WHAT IS EXPECTED » Every record below must be set down again exactly as given.

※

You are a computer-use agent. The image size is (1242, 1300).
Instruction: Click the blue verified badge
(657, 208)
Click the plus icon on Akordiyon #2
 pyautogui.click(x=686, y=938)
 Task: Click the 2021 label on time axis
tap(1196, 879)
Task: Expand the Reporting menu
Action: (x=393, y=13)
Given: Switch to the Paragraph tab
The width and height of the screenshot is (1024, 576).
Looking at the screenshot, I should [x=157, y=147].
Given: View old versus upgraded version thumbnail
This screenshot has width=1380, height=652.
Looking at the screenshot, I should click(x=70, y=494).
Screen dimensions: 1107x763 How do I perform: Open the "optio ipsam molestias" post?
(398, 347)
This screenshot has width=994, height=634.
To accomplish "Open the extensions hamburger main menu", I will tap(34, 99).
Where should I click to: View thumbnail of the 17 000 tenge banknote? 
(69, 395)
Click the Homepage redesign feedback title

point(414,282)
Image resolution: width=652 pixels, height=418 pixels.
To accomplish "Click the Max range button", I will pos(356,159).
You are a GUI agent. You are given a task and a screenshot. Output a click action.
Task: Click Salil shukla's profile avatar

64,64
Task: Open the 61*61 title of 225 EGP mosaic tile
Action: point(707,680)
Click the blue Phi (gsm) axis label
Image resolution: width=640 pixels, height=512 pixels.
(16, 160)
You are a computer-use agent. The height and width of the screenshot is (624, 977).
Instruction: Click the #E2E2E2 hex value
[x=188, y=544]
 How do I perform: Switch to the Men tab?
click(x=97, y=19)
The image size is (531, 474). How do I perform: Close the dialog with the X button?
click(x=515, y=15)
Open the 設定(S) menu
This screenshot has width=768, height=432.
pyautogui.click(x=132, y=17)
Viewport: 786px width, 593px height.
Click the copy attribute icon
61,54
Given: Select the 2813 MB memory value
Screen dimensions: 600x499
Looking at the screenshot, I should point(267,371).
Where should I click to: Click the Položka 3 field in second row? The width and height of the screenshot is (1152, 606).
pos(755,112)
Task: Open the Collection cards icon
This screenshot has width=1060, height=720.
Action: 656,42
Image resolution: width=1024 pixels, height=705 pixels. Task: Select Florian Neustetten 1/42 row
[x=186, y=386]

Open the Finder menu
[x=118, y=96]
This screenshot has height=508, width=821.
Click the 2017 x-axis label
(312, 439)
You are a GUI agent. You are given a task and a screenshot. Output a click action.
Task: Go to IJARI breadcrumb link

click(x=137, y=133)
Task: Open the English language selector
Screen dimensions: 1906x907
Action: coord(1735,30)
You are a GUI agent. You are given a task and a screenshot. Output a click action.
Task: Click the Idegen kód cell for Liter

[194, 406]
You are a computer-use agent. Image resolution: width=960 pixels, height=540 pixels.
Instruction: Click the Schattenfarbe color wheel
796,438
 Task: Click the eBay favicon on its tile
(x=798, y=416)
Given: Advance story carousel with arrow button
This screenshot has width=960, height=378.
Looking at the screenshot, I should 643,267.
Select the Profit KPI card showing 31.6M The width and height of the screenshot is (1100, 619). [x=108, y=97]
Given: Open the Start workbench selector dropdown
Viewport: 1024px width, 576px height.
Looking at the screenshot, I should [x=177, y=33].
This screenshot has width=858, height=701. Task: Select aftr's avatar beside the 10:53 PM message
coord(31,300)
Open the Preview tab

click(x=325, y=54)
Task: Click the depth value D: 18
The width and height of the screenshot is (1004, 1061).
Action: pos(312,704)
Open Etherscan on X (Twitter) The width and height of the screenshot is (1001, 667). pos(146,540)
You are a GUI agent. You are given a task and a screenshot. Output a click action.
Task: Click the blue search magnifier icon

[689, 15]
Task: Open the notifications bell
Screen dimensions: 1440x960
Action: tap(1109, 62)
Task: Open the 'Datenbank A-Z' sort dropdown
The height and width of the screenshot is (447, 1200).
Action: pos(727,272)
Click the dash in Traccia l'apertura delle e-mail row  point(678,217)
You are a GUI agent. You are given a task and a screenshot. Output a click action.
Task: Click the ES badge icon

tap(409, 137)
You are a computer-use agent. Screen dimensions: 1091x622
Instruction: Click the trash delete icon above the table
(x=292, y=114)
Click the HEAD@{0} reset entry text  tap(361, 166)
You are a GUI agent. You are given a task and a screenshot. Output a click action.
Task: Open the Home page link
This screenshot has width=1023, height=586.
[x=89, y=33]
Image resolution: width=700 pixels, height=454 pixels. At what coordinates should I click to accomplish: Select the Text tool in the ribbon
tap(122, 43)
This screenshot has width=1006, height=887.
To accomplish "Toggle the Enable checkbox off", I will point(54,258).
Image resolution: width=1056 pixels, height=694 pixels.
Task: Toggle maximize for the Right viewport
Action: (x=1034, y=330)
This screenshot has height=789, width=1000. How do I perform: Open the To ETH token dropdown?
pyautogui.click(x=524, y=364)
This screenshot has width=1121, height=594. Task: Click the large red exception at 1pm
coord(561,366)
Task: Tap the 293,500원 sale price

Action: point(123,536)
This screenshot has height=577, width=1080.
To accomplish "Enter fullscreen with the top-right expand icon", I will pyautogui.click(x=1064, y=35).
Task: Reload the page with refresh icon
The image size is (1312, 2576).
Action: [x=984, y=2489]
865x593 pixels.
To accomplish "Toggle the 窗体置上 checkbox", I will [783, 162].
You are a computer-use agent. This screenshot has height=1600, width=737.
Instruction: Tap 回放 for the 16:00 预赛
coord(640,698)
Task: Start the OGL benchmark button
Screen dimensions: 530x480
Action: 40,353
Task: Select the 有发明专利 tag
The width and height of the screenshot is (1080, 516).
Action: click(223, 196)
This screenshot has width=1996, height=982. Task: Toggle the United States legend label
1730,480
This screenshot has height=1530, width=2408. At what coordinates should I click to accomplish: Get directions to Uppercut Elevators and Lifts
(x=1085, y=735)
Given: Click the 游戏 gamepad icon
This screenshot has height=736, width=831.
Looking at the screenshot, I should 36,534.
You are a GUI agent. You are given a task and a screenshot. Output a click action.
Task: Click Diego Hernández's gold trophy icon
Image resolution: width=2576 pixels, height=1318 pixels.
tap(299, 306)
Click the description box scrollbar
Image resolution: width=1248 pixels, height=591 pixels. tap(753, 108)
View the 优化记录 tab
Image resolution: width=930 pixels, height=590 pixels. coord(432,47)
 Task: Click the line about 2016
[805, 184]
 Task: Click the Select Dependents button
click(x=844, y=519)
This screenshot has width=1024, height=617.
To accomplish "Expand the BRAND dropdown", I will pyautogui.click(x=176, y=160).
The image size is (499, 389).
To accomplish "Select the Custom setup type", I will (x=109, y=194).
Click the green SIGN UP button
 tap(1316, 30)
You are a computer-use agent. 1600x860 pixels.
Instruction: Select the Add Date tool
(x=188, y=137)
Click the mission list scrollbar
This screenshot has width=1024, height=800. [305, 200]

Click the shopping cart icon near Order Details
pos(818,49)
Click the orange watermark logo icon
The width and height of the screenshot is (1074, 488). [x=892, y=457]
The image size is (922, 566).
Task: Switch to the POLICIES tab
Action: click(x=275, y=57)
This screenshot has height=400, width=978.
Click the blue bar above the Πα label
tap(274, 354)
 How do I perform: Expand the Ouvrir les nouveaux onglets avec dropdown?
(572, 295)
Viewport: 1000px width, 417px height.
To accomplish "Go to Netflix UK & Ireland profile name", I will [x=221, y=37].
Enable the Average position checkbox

※

RESPONSE TO THE EXERCISE »
You are a computer-use agent. The image size is (1242, 1300).
Instruction: Click the blue verified badge
(657, 208)
Click the plus icon on Akordiyon #2
 pyautogui.click(x=686, y=938)
 Task: Click the 2021 label on time axis
tap(1196, 879)
Task: Expand the Reporting menu
Action: (x=393, y=13)
Given: Switch to the Paragraph tab
The width and height of the screenshot is (1024, 576).
Looking at the screenshot, I should [x=157, y=147].
Given: View old versus upgraded version thumbnail
This screenshot has width=1380, height=652.
Looking at the screenshot, I should click(x=70, y=494).
Screen dimensions: 1107x763 How do I perform: Open the "optio ipsam molestias" post?
(398, 347)
This screenshot has width=994, height=634.
To accomplish "Open the extensions hamburger main menu", I will tap(34, 99).
Where should I click to: View thumbnail of the 17 000 tenge banknote? 
(69, 395)
Click the Homepage redesign feedback title

point(414,282)
Image resolution: width=652 pixels, height=418 pixels.
To accomplish "Click the Max range button", I will pos(356,159).
You are a GUI agent. You are given a task and a screenshot. Output a click action.
Task: Click Salil shukla's profile avatar

64,64
Task: Open the 61*61 title of 225 EGP mosaic tile
Action: point(707,680)
Click the blue Phi (gsm) axis label
Image resolution: width=640 pixels, height=512 pixels.
(16, 160)
You are a computer-use agent. The height and width of the screenshot is (624, 977).
Instruction: Click the #E2E2E2 hex value
[x=188, y=544]
 How do I perform: Switch to the Men tab?
click(x=97, y=19)
The image size is (531, 474). How do I perform: Close the dialog with the X button?
click(x=515, y=15)
Open the 設定(S) menu
This screenshot has width=768, height=432.
pyautogui.click(x=132, y=17)
Viewport: 786px width, 593px height.
Click the copy attribute icon
61,54
Given: Select the 2813 MB memory value
Screen dimensions: 600x499
Looking at the screenshot, I should point(267,371).
Where should I click to: Click the Položka 3 field in second row? The width and height of the screenshot is (1152, 606).
pos(755,112)
Task: Open the Collection cards icon
This screenshot has width=1060, height=720.
Action: 656,42
Image resolution: width=1024 pixels, height=705 pixels. Task: Select Florian Neustetten 1/42 row
[x=186, y=386]

Open the Finder menu
[x=118, y=96]
This screenshot has height=508, width=821.
Click the 2017 x-axis label
(312, 439)
You are a GUI agent. You are given a task and a screenshot. Output a click action.
Task: Go to IJARI breadcrumb link

click(x=137, y=133)
Task: Open the English language selector
Screen dimensions: 1906x907
Action: coord(1735,30)
You are a GUI agent. You are given a task and a screenshot. Output a click action.
Task: Click the Idegen kód cell for Liter

[194, 406]
You are a computer-use agent. Image resolution: width=960 pixels, height=540 pixels.
Instruction: Click the Schattenfarbe color wheel
796,438
 Task: Click the eBay favicon on its tile
(x=798, y=416)
Given: Advance story carousel with arrow button
This screenshot has width=960, height=378.
Looking at the screenshot, I should 643,267.
Select the Profit KPI card showing 31.6M The width and height of the screenshot is (1100, 619). [x=108, y=97]
Given: Open the Start workbench selector dropdown
Viewport: 1024px width, 576px height.
Looking at the screenshot, I should [x=177, y=33].
This screenshot has width=858, height=701. Task: Select aftr's avatar beside the 10:53 PM message
coord(31,300)
Open the Preview tab

click(x=325, y=54)
Task: Click the depth value D: 18
The width and height of the screenshot is (1004, 1061).
Action: pos(312,704)
Open Etherscan on X (Twitter) The width and height of the screenshot is (1001, 667). pos(146,540)
You are a GUI agent. You are given a task and a screenshot. Output a click action.
Task: Click the blue search magnifier icon

[689, 15]
Task: Open the notifications bell
Screen dimensions: 1440x960
Action: tap(1109, 62)
Task: Open the 'Datenbank A-Z' sort dropdown
The height and width of the screenshot is (447, 1200).
Action: pos(727,272)
Click the dash in Traccia l'apertura delle e-mail row  point(678,217)
You are a GUI agent. You are given a task and a screenshot. Output a click action.
Task: Click the ES badge icon

tap(409, 137)
You are a computer-use agent. Screen dimensions: 1091x622
Instruction: Click the trash delete icon above the table
(x=292, y=114)
Click the HEAD@{0} reset entry text  tap(361, 166)
You are a GUI agent. You are given a task and a screenshot. Output a click action.
Task: Open the Home page link
This screenshot has width=1023, height=586.
[x=89, y=33]
Image resolution: width=700 pixels, height=454 pixels. At what coordinates should I click to accomplish: Select the Text tool in the ribbon
tap(122, 43)
This screenshot has width=1006, height=887.
To accomplish "Toggle the Enable checkbox off", I will point(54,258).
Image resolution: width=1056 pixels, height=694 pixels.
Task: Toggle maximize for the Right viewport
Action: (x=1034, y=330)
This screenshot has height=789, width=1000. How do I perform: Open the To ETH token dropdown?
pyautogui.click(x=524, y=364)
This screenshot has width=1121, height=594. Task: Click the large red exception at 1pm
coord(561,366)
Task: Tap the 293,500원 sale price

Action: point(123,536)
This screenshot has height=577, width=1080.
To accomplish "Enter fullscreen with the top-right expand icon", I will pyautogui.click(x=1064, y=35).
Task: Reload the page with refresh icon
The image size is (1312, 2576).
Action: [x=984, y=2489]
865x593 pixels.
To accomplish "Toggle the 窗体置上 checkbox", I will [783, 162].
You are a computer-use agent. This screenshot has height=1600, width=737.
Instruction: Tap 回放 for the 16:00 预赛
coord(640,698)
Task: Start the OGL benchmark button
Screen dimensions: 530x480
Action: 40,353
Task: Select the 有发明专利 tag
The width and height of the screenshot is (1080, 516).
Action: click(223, 196)
This screenshot has width=1996, height=982. Task: Toggle the United States legend label
1730,480
This screenshot has height=1530, width=2408. At what coordinates should I click to accomplish: Get directions to Uppercut Elevators and Lifts
(x=1085, y=735)
Given: Click the 游戏 gamepad icon
This screenshot has height=736, width=831.
Looking at the screenshot, I should 36,534.
You are a GUI agent. You are given a task and a screenshot. Output a click action.
Task: Click Diego Hernández's gold trophy icon
Image resolution: width=2576 pixels, height=1318 pixels.
tap(299, 306)
Click the description box scrollbar
Image resolution: width=1248 pixels, height=591 pixels. tap(753, 108)
View the 优化记录 tab
Image resolution: width=930 pixels, height=590 pixels. coord(432,47)
 Task: Click the line about 2016
[805, 184]
 Task: Click the Select Dependents button
click(x=844, y=519)
This screenshot has width=1024, height=617.
To accomplish "Expand the BRAND dropdown", I will pyautogui.click(x=176, y=160).
The image size is (499, 389).
To accomplish "Select the Custom setup type", I will (x=109, y=194).
Click the green SIGN UP button
 tap(1316, 30)
You are a computer-use agent. 1600x860 pixels.
Instruction: Select the Add Date tool
(x=188, y=137)
Click the mission list scrollbar
This screenshot has width=1024, height=800. [305, 200]

Click the shopping cart icon near Order Details
pos(818,49)
Click the orange watermark logo icon
The width and height of the screenshot is (1074, 488). [x=892, y=457]
The image size is (922, 566).
Task: Switch to the POLICIES tab
Action: click(x=275, y=57)
This screenshot has height=400, width=978.
Click the blue bar above the Πα label
tap(274, 354)
 How do I perform: Expand the Ouvrir les nouveaux onglets avec dropdown?
(572, 295)
Viewport: 1000px width, 417px height.
To accomplish "Go to Netflix UK & Ireland profile name", I will [x=221, y=37].
Enable the Average position checkbox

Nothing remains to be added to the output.